いったい あの時 母の意識は どこに あったのだろう。
人は、天に召した後、霊としてそばにいる可能性があるらしい。
じゃあ、病に倒れ、意識なくした 母の意識は どこにあったのだろう。
無の世界、、、、想像できるのは 目の前の母は、今 物体なのだ。
このまま、意識なく ここにあるのなら、 霊として浮遊して いるほうが
母にとっては 幸せなんじゃないだろうか。
父は 病床の母を見舞った後 家で、云った。
「このまま しゃべらなくてもいいから、十年でも、何年でも生きていてほしい」
父の気持ちもわからないでない。
「冗談じゃない、、、死ぬ時でさえ、母を苦しめるのかい?
    母の暴君として 苦しめるのかい?」
母との最後の会話、、そして最後の手紙を 脳裏から離れない。
「あの人は暴君、、、私を人間扱いしていない、、、」
この言葉は 父には知らせていない。 死ぬ間際の母の言葉としては
あまりにも悲しすぎる。

父も悪い人ではない。

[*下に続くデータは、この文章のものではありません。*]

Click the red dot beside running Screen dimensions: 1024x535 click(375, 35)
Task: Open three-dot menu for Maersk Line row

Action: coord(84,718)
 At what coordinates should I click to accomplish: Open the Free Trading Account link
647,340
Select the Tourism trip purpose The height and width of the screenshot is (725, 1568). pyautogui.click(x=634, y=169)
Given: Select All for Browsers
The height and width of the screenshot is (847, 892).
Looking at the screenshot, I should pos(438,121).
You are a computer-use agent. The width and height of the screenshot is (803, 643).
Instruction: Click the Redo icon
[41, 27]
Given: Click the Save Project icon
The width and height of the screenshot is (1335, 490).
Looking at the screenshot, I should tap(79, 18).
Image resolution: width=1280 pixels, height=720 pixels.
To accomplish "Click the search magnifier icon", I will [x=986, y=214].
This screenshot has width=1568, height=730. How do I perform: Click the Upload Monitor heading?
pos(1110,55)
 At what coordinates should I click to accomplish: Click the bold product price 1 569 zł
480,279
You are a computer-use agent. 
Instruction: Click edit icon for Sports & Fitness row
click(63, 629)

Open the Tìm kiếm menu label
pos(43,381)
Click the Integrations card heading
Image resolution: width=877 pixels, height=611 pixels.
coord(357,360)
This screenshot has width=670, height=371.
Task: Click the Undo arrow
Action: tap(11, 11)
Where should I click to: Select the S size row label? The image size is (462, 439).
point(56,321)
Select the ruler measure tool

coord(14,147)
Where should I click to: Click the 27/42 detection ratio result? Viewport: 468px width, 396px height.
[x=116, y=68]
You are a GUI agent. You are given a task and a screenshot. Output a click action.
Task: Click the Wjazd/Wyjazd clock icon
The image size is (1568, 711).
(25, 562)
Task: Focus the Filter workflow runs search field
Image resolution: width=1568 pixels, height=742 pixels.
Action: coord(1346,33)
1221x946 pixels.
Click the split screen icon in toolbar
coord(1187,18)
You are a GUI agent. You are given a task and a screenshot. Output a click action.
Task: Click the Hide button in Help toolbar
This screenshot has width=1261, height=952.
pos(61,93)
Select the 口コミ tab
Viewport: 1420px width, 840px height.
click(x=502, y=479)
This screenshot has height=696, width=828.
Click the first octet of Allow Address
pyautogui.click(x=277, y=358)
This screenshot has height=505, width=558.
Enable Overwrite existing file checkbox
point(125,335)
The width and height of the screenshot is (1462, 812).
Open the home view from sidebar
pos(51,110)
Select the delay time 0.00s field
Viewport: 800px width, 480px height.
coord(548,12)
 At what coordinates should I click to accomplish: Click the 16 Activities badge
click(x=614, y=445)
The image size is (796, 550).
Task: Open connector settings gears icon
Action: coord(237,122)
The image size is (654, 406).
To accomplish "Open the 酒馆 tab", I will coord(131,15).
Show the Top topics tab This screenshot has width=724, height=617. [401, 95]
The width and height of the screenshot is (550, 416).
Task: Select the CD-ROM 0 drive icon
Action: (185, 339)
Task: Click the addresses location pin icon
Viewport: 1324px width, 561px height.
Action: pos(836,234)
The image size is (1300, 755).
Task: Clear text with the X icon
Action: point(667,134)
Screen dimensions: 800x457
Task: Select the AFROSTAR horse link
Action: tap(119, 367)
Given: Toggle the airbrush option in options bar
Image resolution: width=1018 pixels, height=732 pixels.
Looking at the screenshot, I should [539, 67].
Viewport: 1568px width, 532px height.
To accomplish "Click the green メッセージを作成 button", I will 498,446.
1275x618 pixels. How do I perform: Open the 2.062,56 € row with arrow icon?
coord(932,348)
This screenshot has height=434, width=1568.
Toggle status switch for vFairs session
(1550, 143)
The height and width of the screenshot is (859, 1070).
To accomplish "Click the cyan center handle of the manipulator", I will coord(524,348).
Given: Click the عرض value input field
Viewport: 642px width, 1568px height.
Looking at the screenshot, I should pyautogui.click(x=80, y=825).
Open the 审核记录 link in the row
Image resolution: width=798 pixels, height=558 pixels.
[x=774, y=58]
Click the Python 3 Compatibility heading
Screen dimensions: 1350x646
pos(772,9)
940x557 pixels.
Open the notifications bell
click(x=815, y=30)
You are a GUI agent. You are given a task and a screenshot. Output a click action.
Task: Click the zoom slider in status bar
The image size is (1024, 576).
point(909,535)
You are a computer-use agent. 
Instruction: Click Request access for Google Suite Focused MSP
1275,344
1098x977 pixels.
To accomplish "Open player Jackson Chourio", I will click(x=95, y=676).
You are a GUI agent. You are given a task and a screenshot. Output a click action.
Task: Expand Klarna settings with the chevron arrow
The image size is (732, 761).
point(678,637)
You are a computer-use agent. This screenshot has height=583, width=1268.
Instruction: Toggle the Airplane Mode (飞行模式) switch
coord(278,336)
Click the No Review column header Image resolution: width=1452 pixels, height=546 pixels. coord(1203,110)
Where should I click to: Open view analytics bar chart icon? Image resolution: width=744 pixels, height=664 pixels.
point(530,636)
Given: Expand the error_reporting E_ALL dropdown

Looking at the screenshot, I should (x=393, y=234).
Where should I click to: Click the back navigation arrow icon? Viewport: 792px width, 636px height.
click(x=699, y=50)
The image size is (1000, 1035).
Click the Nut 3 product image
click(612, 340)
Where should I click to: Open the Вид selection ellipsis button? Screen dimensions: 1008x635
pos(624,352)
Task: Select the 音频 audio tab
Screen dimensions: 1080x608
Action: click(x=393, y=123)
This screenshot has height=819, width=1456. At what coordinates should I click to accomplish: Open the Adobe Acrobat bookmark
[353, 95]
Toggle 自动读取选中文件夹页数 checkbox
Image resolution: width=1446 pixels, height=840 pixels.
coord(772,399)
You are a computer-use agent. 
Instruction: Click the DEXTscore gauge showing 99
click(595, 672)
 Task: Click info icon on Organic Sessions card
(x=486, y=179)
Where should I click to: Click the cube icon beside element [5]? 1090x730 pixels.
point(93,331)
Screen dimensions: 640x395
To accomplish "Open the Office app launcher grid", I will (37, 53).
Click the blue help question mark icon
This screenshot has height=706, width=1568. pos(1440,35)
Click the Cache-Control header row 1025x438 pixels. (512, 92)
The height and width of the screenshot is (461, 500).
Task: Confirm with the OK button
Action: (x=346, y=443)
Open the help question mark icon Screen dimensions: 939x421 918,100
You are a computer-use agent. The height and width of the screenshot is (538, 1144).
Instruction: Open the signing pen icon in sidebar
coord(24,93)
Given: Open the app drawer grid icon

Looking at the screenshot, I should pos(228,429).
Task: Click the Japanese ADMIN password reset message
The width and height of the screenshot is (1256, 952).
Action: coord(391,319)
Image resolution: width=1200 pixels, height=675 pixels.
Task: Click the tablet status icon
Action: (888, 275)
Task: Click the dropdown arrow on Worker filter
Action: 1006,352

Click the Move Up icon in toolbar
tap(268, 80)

寂しがり屋の小心者だ。
酒がなきゃ、自分の身の置き場がないほど、
偏見と懐疑心が尋常ではない。  
その酒も 十年前 脳溢血で倒れたあと、一滴も口にしていない。

母が倒れる半年前 父と電話で喧嘩した。
言い出したら、従わないと、「言うこと聞けないのか」と
キレルのだ。
仕事で障害をもった私にも そのやり方は かわらない。
そのやりとりは 母に対しても 同じだったのだろう。